◆ EXTRACTED INFORMATION ◆
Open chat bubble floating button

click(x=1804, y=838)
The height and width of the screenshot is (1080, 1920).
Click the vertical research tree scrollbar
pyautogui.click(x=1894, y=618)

◆ WHAT YOU SHOULD DO ◆
Copy, word for word, the line that contains "The height and" and every line after it through the end of the records, and nothing else.

◆ YOUR SOLUTION ◆
The height and width of the screenshot is (1080, 1920).
Click the vertical research tree scrollbar
pyautogui.click(x=1894, y=618)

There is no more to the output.